La plupart des compilations ont cette intention notoire, bien que jamais avouée, d’engraisser les maison de disques et bien entendu leurs petits protégés. D’autant que les collectionneurs se jettent dessus comme des mouches sur un plat avarié. Lorsque le label Slash sort le premier florilège retraçant la carrière de Faith No More, et ce un an après sa dissolution, les suspicions de profiter de la détresse des fans mènent alors bon train. Benny Hill sur la pochette, et la manœuvre pourrait tourner à l’absurdité. Eut égard à la setlist proposée sur le premier volet, simple accumulation chronologique des titres les plus courus des San-Franciscains, il sera difficile d’accorder plus de crédit à l’opération. Seul "I Started A Joke", reprise des Bee Gees inclue dans l’édition brésilienne de "King For A Day", déroge quelque peu à cette règle. Enfin, pas de quoi se pavaner devant une telle modicité de prise de risque, ni même en écrire une chronique.
Le véritable petit trésor de "Who Cares A Lot ?" se trouve dans son second volet, un écrin de huit bijoux plus ou moins bien taillés dont les quatre premiers sont des inédits. Comme il faut toujours laisser la place aux aïeuls comme dans les bus, parlons tout d’abord des quatre suivants qui s’affichent comme une des démos originelles d’"Introduce Yourself" sans Mike Patton (et donc avec Chuck Mosley) ainsi que trois live : un "Highway Star" (reprise de Deep Purple datant de 1997) musclé, rageur, au son de fonds de garage, "Theme From Midnight Cowboy" (déjà entendu sur "Angel Dust"), mais surtout ce magnifique "This Guy's In Love With You" chanson des années 60 magnifiée par le crooner Patton d’une incroyable puissance et justesse étant donnée sa gestuelle scabreuse lors de ce concert de 1997 devant un parterre d’Australiens galvanisés.
Enfin et surtout, l’écurie Slash lâche quatre nouveautés (ou presque) dont la première "The World Is Yours", issue des sessions d’"Angel Dust", cohabite parfaitement avec les envies de sillage plus progressif tracé par Faith No More à cette période. D’un tempo lent emmené par des guitares sombres et lourdes, la fièvre y est pourtant palpable. Le King au micro vomit son texte d’une voix tantôt grave, rocailleuse, ou par des hurlements stridents. Peut-être l’une des meilleures performances du Monsieur.

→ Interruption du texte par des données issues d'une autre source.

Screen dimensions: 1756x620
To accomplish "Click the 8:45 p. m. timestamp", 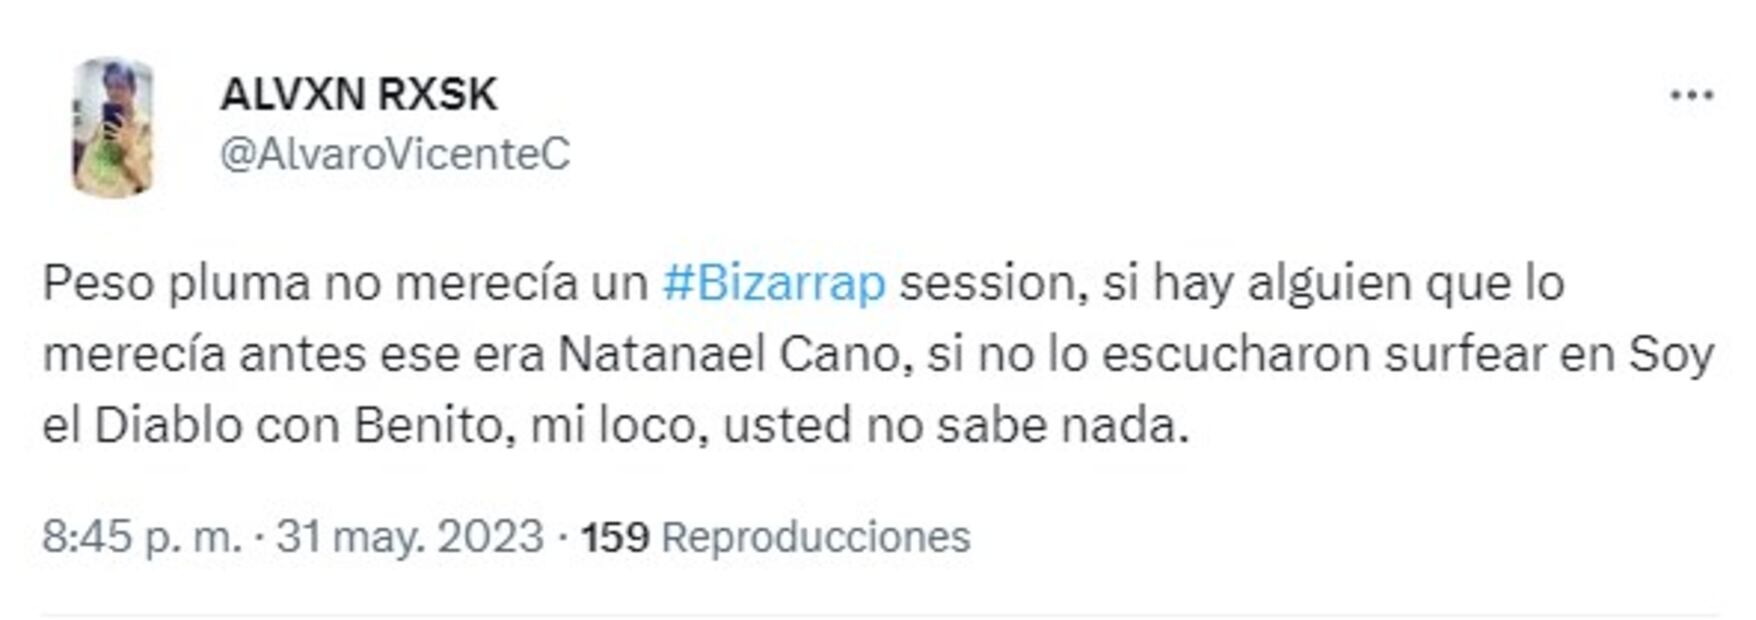I will [x=142, y=537].
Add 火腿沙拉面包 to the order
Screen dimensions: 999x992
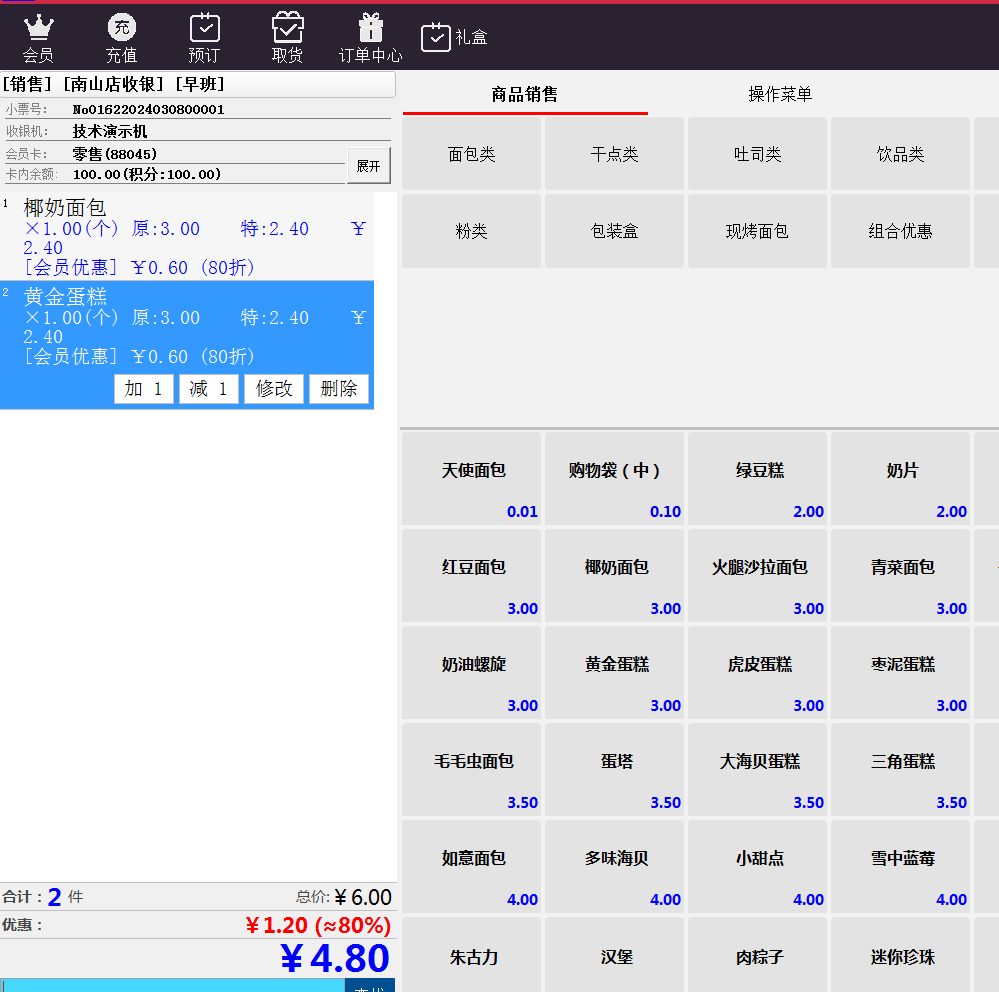pos(758,576)
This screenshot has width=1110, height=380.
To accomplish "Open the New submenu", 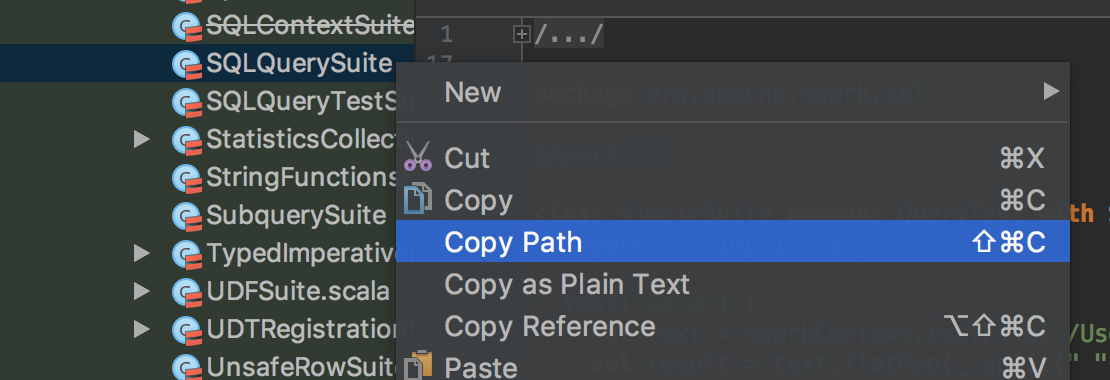I will [733, 92].
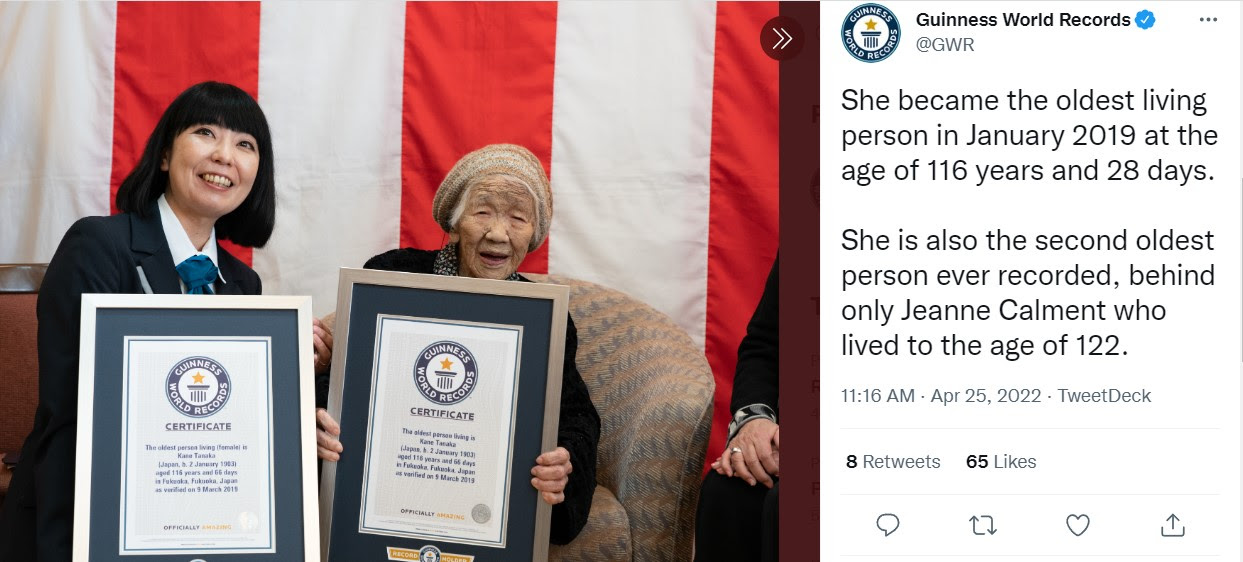Click the tweet text about oldest living person
Screen dimensions: 1243x562
(x=1029, y=135)
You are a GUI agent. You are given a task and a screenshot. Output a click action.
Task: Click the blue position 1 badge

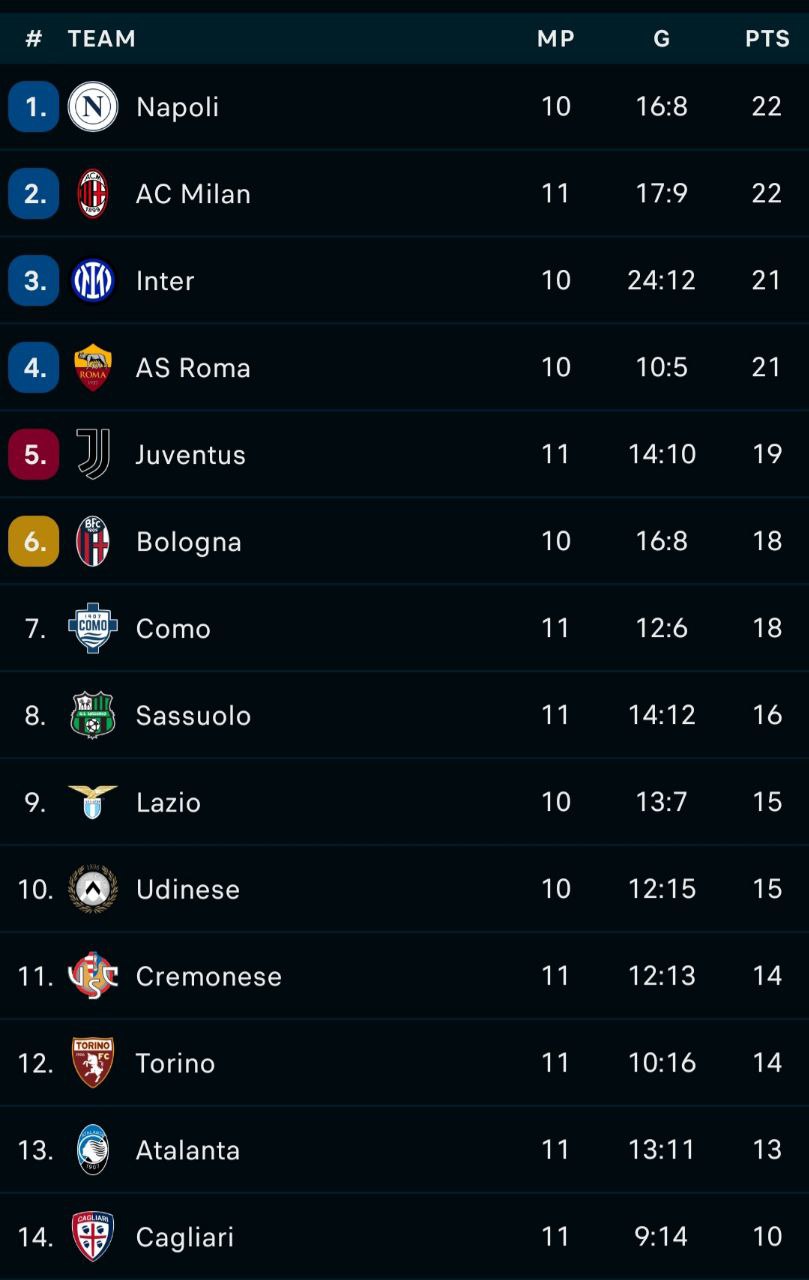(x=34, y=107)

Le trio suivant provient lui des sessions de "King For A Day". "Hippie Jam Song", véritable Groove Métal à forte dose de funk, s’inscrit là dans une logique d’élargir encore leurs horizons comme se fut le cas avec les morceaux jazzy ("Evidence", "Star A.D.") ou plus latinos ("Caralho Voador") de ce même album. L’instrumental du même nom, longue redondance électrique, pour lequel Patton aura tout de même participé à l’écriture, tisse deux motifs principaux qui se répondent au rythme des martèlements de forgeron de Mike Bordin. Enfin "I Won’t Forget You" revoit Patton se métamorphoser en chien hurlant à la mort dans une démonstration de rock nerveux et sans fioriture, Roddy Bottum étant d’ailleurs mis sur la touche pour l’occasion.
La magie de ce groupe d’exception perdure encore grâce à ce diptyque. En sus des morceaux choisis d’une décennie entière faite d’élucubrations et de coups de génie, vingt minutes de titres inédits ne se refusent sûrement pas. A posséder par conséquent.